Saved entries:
--- START ---

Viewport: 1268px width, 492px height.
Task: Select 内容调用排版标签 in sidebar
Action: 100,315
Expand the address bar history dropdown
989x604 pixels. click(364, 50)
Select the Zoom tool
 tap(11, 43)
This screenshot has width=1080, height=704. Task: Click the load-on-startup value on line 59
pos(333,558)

--- END ---
--- START ---

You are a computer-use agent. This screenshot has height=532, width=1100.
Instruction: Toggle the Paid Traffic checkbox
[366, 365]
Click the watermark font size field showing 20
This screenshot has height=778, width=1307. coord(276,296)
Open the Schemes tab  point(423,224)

--- END ---

What is needed: Would you retype exactly the lines above, from the line with "You are a computer-use" to the line with "Open the Schemes", with both end lines kept and nothing more?

Solved problem:
You are a computer-use agent. This screenshot has height=532, width=1100.
Instruction: Toggle the Paid Traffic checkbox
[366, 365]
Click the watermark font size field showing 20
This screenshot has height=778, width=1307. coord(276,296)
Open the Schemes tab  point(423,224)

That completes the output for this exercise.